Content starts

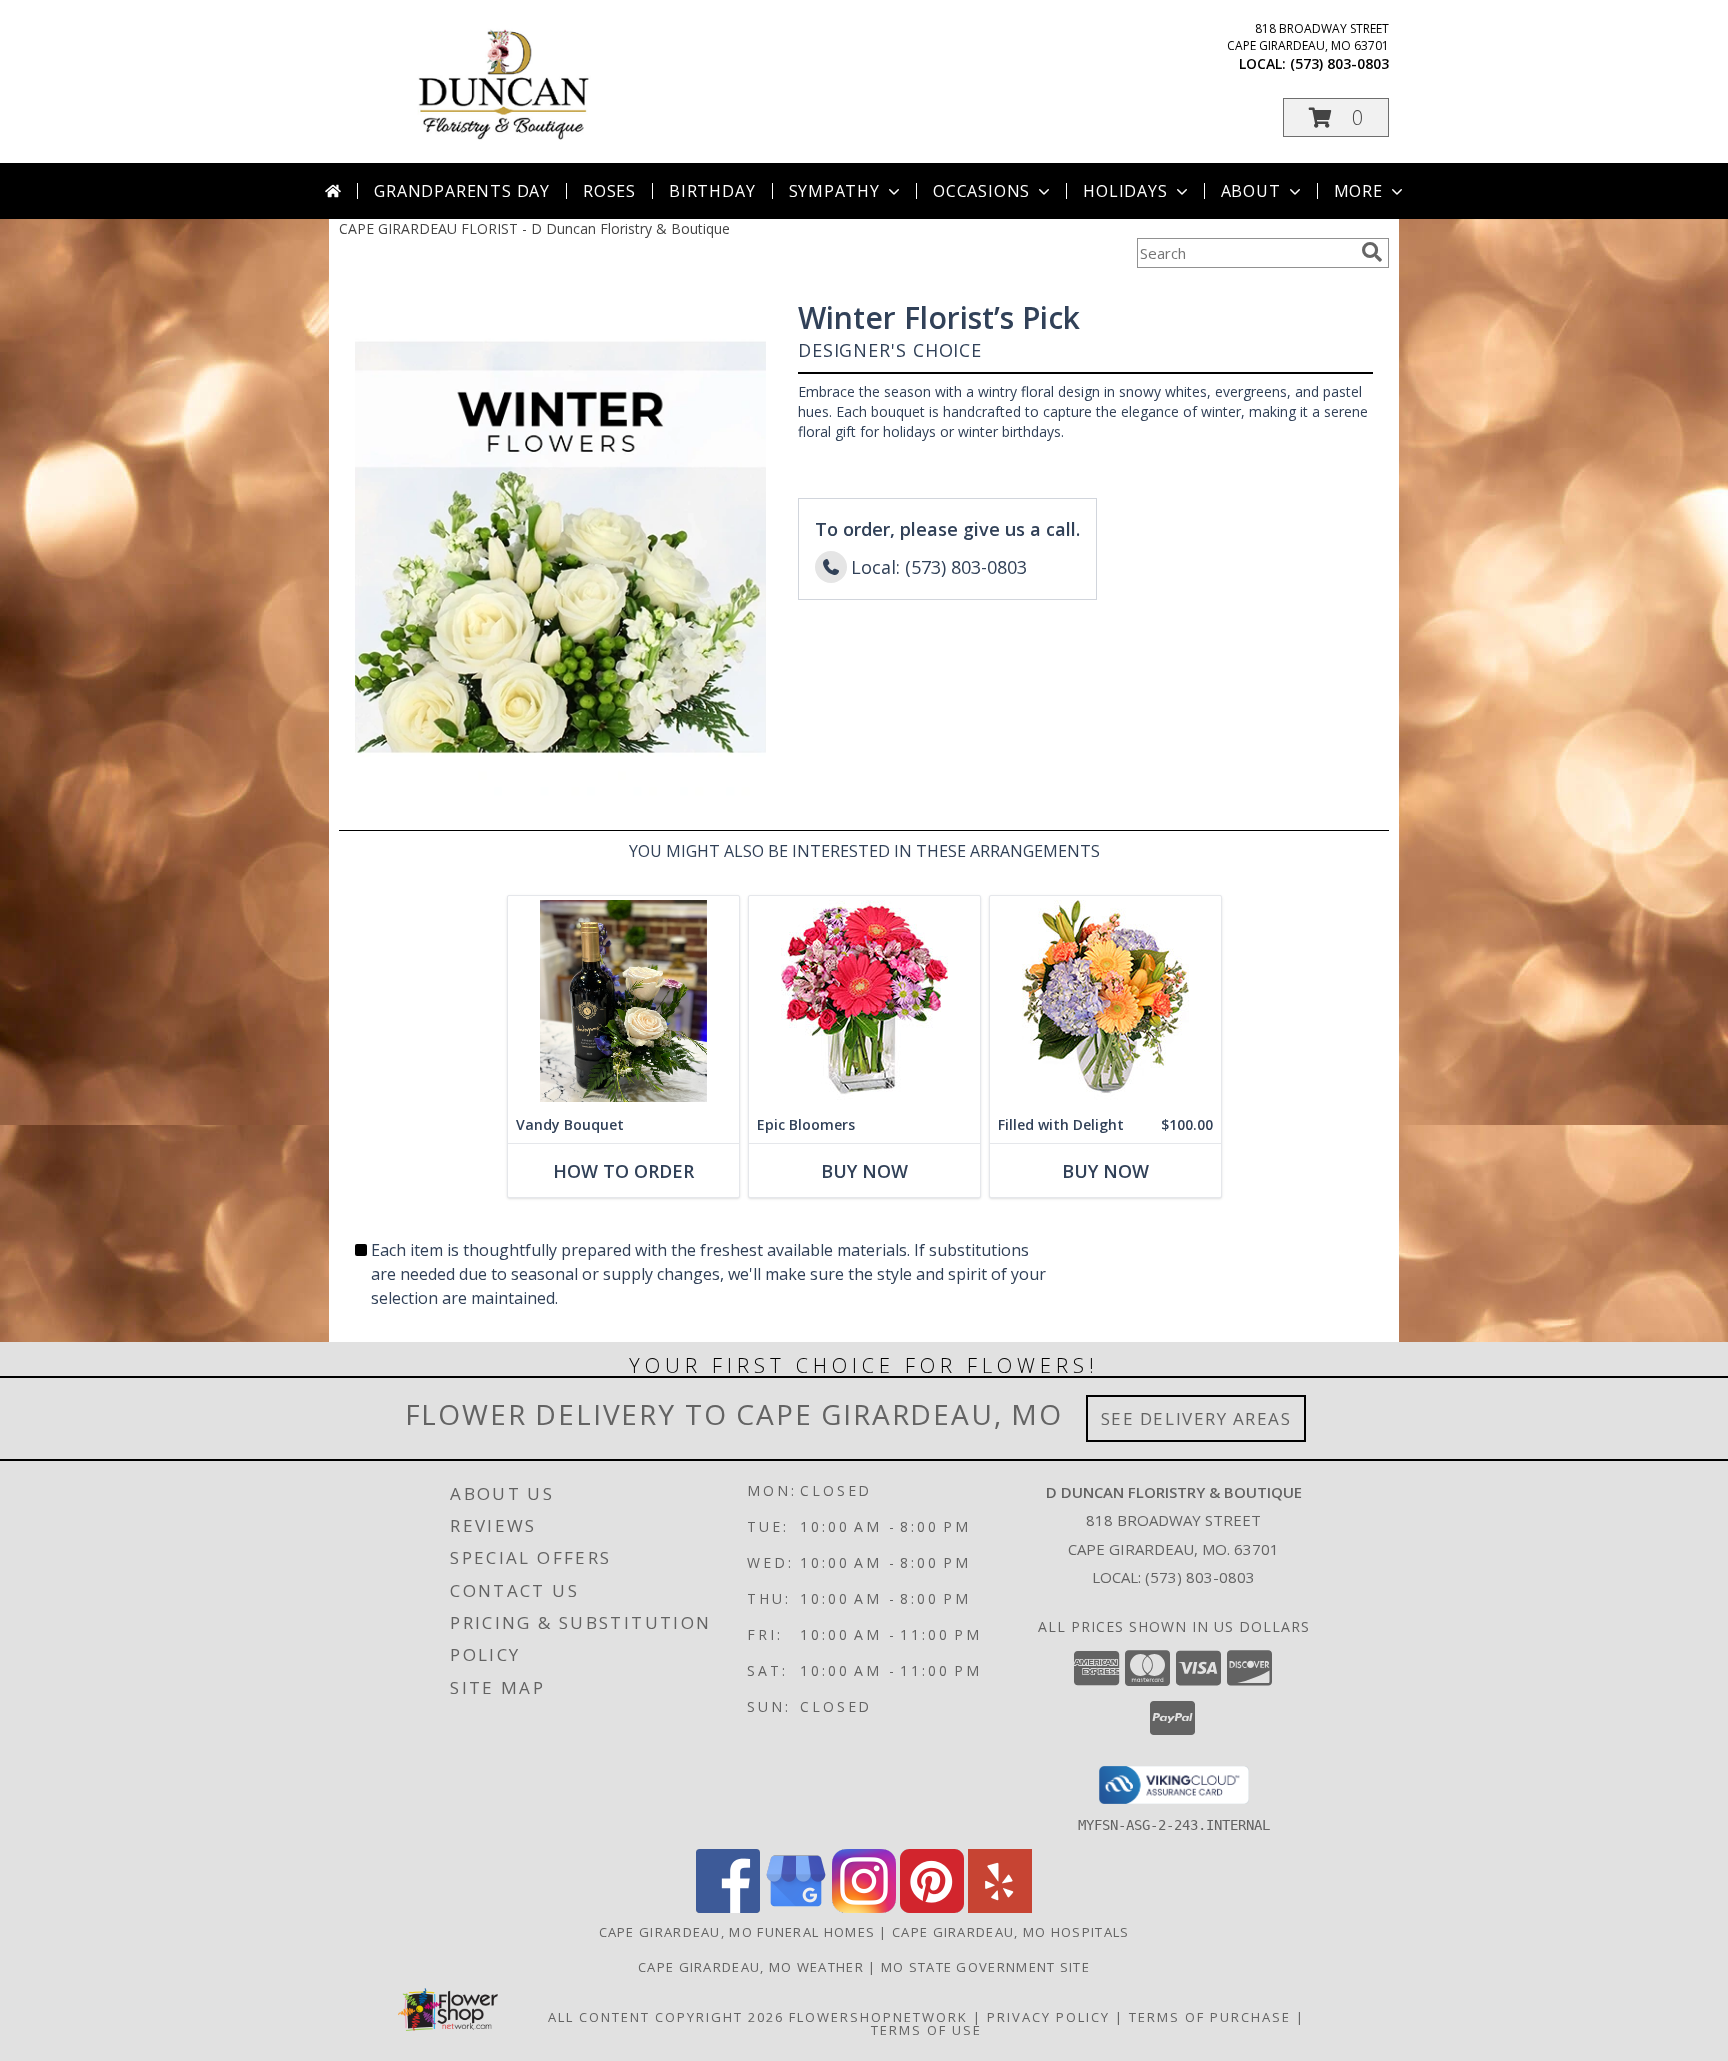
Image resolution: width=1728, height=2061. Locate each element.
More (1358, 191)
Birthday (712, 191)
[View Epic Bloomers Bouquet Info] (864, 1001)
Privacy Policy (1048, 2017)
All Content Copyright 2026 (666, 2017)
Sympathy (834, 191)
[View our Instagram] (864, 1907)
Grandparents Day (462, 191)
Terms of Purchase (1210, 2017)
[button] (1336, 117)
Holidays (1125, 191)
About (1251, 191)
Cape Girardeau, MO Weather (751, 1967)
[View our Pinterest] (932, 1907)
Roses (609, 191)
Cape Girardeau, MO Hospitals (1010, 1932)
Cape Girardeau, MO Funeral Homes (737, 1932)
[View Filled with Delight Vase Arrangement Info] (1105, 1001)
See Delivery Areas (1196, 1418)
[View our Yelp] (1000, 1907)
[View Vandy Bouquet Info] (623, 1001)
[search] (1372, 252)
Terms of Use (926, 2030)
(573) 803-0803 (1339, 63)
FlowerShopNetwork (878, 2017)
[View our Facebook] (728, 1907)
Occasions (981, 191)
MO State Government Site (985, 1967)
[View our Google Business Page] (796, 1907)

Content ends

**PROBLEM STATEMENT:** All of the material above needs to be restated exactly, with no pictures.

**SOLVED EXERCISE:**
Image resolution: width=1728, height=2061. Locate each element.
More (1358, 191)
Birthday (712, 191)
[View Epic Bloomers Bouquet Info] (864, 1001)
Privacy Policy (1048, 2017)
All Content Copyright 2026 (666, 2017)
Sympathy (834, 191)
[View our Instagram] (864, 1907)
Grandparents Day (462, 191)
Terms of Purchase (1210, 2017)
[button] (1336, 117)
Holidays (1125, 191)
About (1251, 191)
Cape Girardeau, MO Weather (751, 1967)
[View our Pinterest] (932, 1907)
Roses (609, 191)
Cape Girardeau, MO Hospitals (1010, 1932)
Cape Girardeau, MO Funeral Homes (737, 1932)
[View Filled with Delight Vase Arrangement Info] (1105, 1001)
See Delivery Areas (1196, 1418)
[View our Yelp] (1000, 1907)
[View Vandy Bouquet Info] (623, 1001)
[search] (1372, 252)
Terms of Use (926, 2030)
(573) 803-0803 (1339, 63)
FlowerShopNetwork (878, 2017)
[View our Facebook] (728, 1907)
Occasions (981, 191)
MO State Government Site (985, 1967)
[View our Google Business Page] (796, 1907)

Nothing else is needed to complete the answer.